INFORMATION PROVIDED ::
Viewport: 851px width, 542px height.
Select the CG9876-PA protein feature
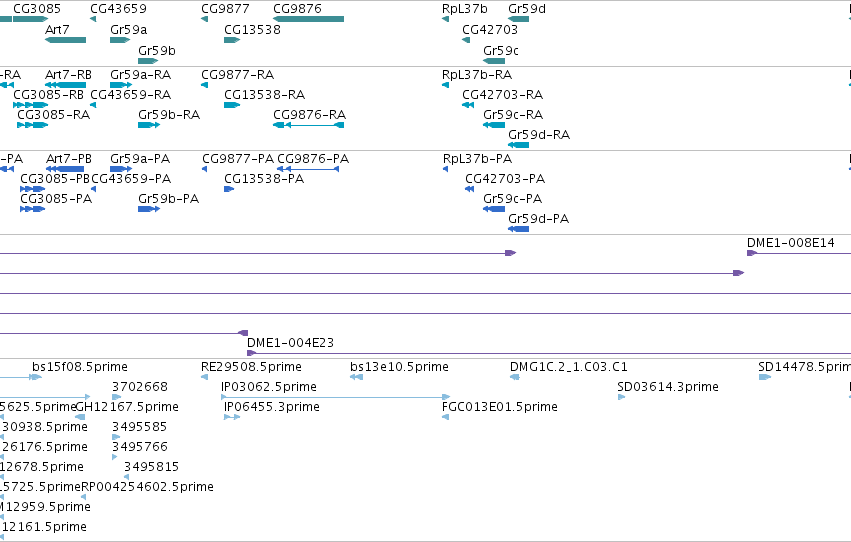(308, 169)
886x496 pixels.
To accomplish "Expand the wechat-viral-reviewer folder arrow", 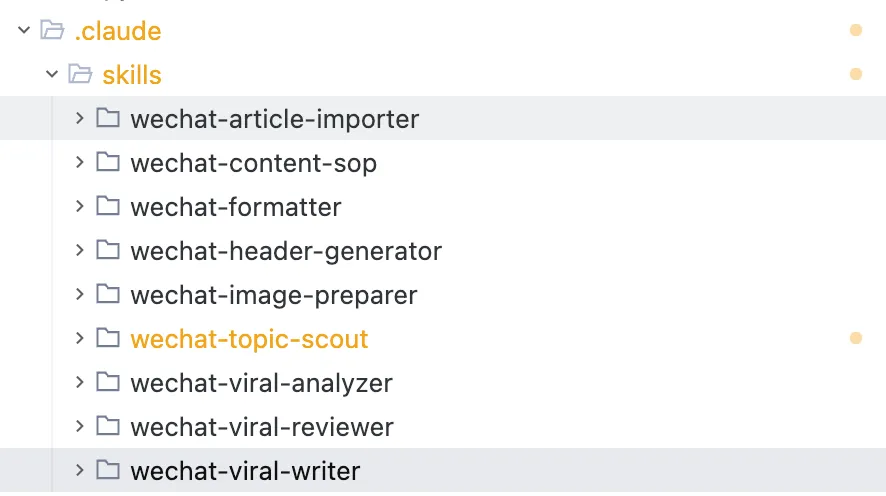I will coord(80,427).
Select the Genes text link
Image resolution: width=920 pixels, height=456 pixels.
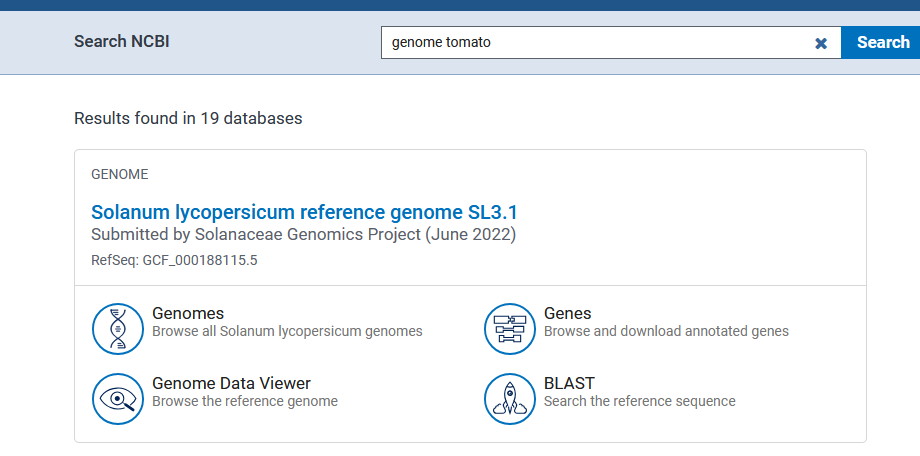[x=567, y=313]
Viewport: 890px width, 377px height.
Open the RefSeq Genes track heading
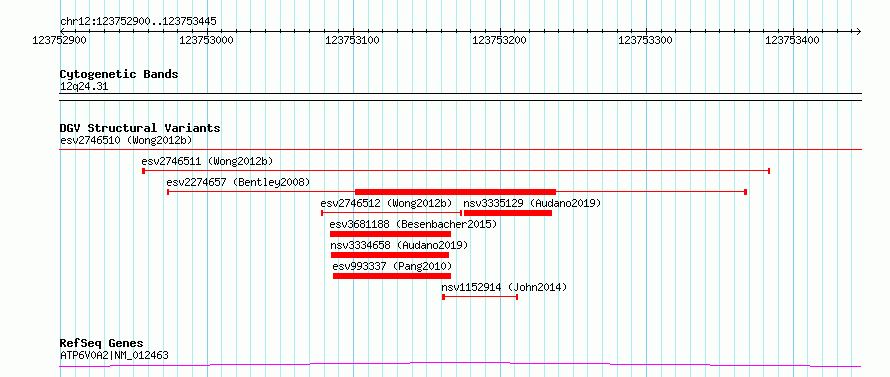(102, 344)
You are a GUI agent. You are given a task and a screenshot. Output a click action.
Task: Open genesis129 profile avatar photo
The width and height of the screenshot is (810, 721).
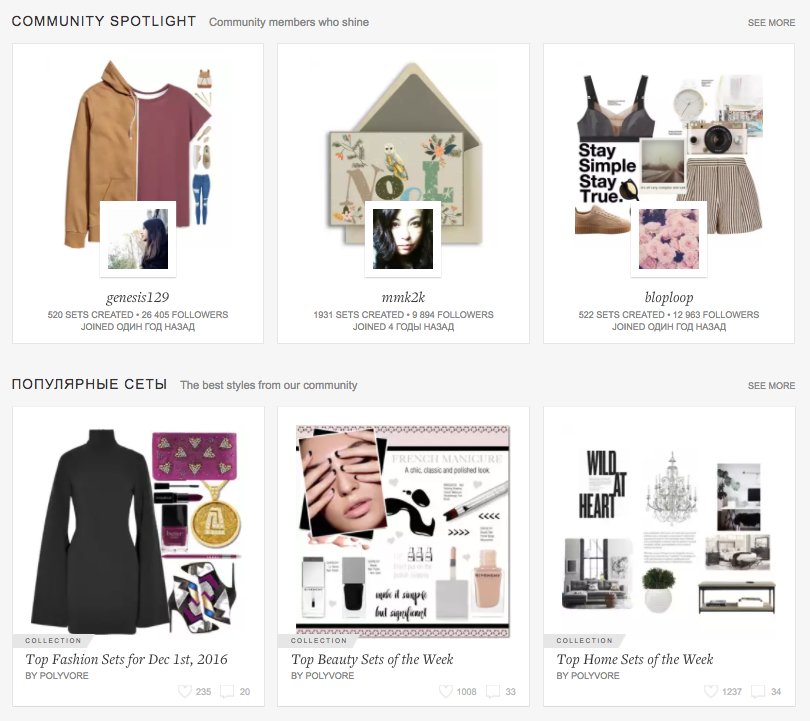(138, 239)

DIRECTIONS FOR THIS TASK ::
Nothing but the lines from the one containing "The width and" through the end of the listing should be written out, each exactly, and pictures must be left out.

RESULT ::
The width and height of the screenshot is (810, 721).
(138, 239)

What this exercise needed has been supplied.